● Document text
========================================
In our case, I had already performed hundreds of visual bed bug inspections in New York and New Jersey before making a decision to incorporate a new company that would solely provide independent bed bug dog inspections. In making this decision, we relied on the opinion of some of the best pest control companies in New York City – that 3rd-party, independent bed bug inspections were the most conclusive, yet most honest inspection available. These companies advertised as much on their websites: if you hired their company to do a dog inspection, they would sub-contract an independent company to perform the bed bug inspection, so that the result of the inspection (positive for bed bugs or not) could be trusted, and would not further benefit that inspection company in any way.
Those companies were correct, and shift # 1 was underway: independent bed bug inspections would become the industry standard. As a result, our business model prospered (along with other independent inspection companies) during the summer and fall of 2010, when the ability of dogs to find bed bugs became front page news. One of our biggest sources of advertising at one point was The Late Show with David Letterman, who would joke about bed bugs for nights on end in his monologues. Yet as funny as his jokes were, the problem was very real, and we were finding bed bug infestations on a regular basis for weeks on end.
========================================
● Information supplied
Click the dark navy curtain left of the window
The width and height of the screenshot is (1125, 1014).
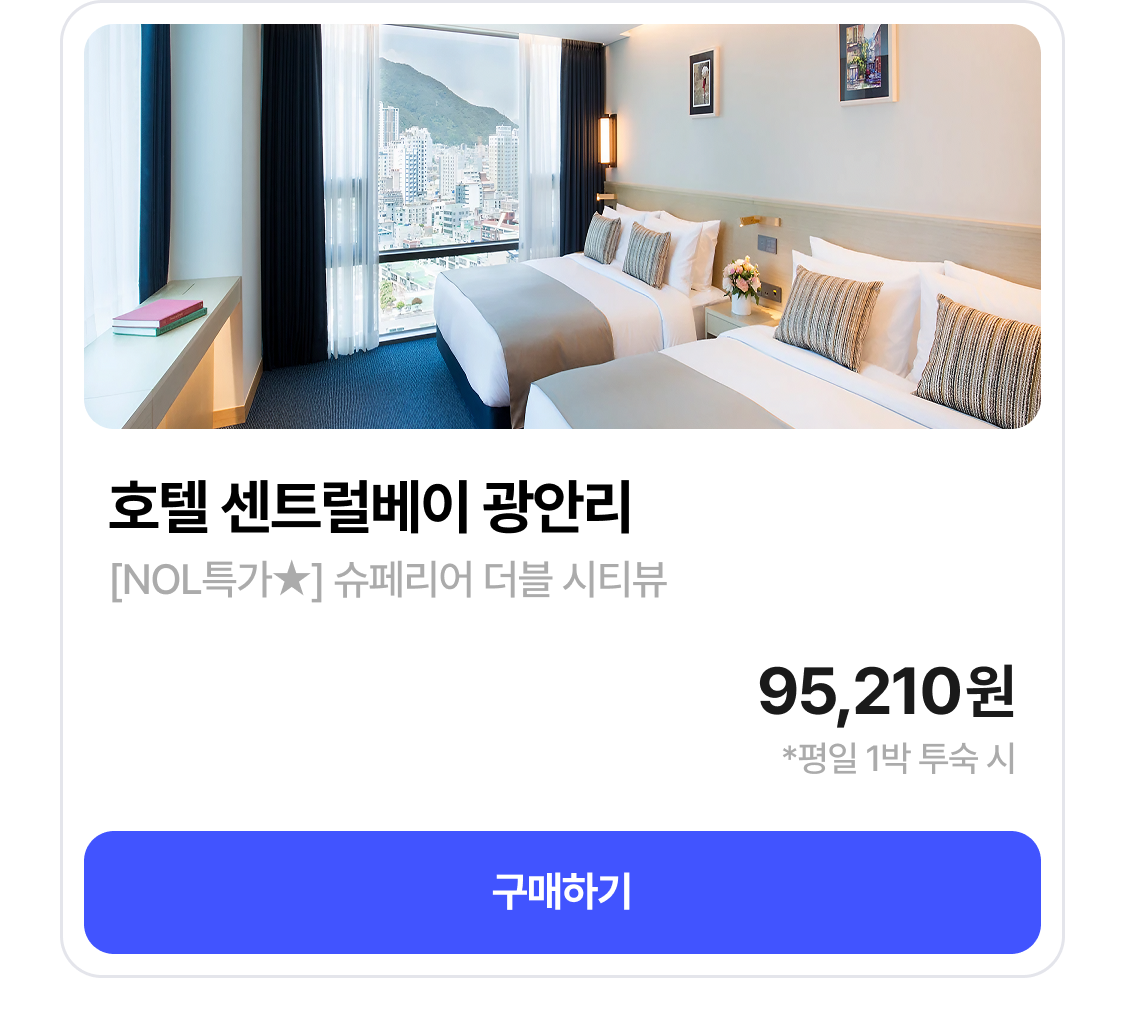pos(293,194)
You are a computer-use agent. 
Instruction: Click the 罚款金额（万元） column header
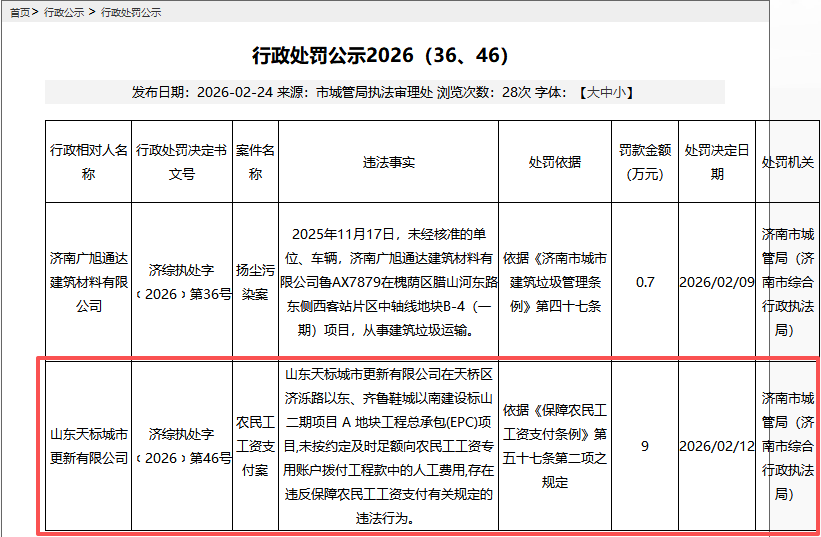(645, 162)

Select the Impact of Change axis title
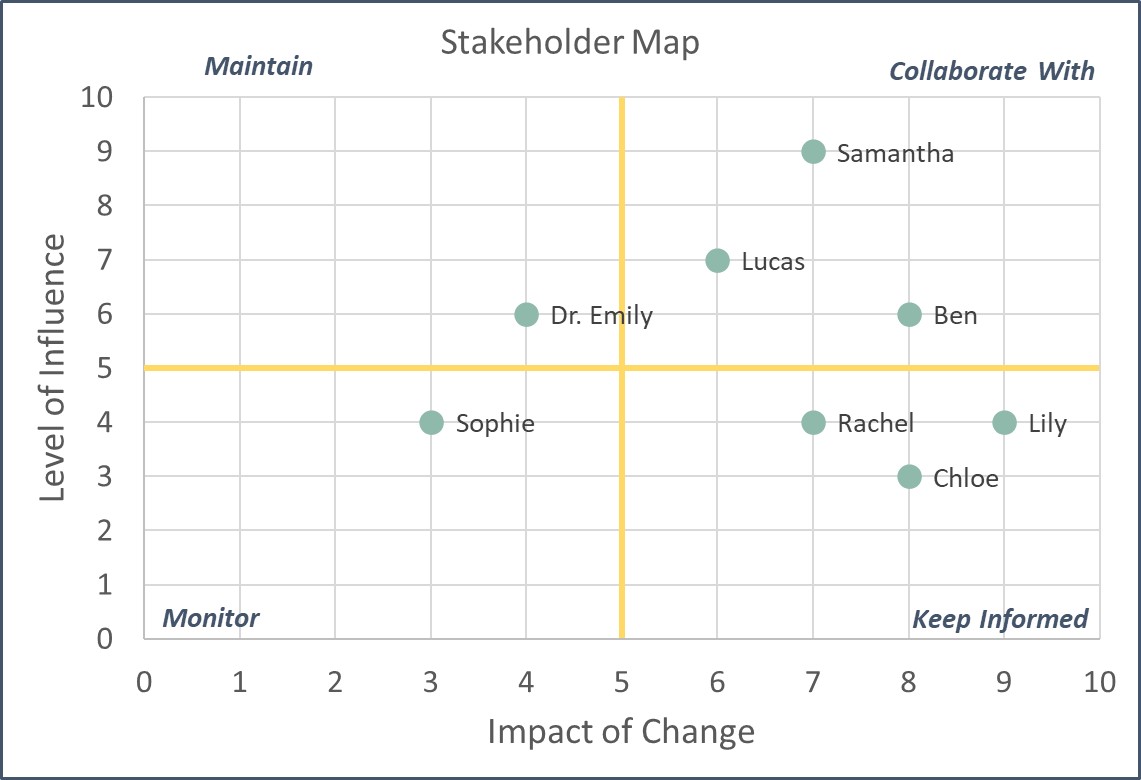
========================================
● What is required
Do these statements agree with the bed bug inspection text? Answer yes or no for each, and quote the words that decide it. (a) Before starting the new company, the writer had already done visual bed bug inspections in New York and New Jersey. (b) The pest control companies did their dog inspections themselves instead of hiring another company. (c) The business prospered during the summer and fall of 2010. Rely on the text alone, not on the data.

● Solution for this exercise
(a) Yes: "I had already performed hundreds of visual bed bug inspections in New York and New Jersey before making a decision to incorporate a new company"
(b) No: "they would sub-contract an independent company to perform the bed bug inspection"
(c) Yes: "our business model prospered (along with other independent inspection companies) during the summer and fall of 2010"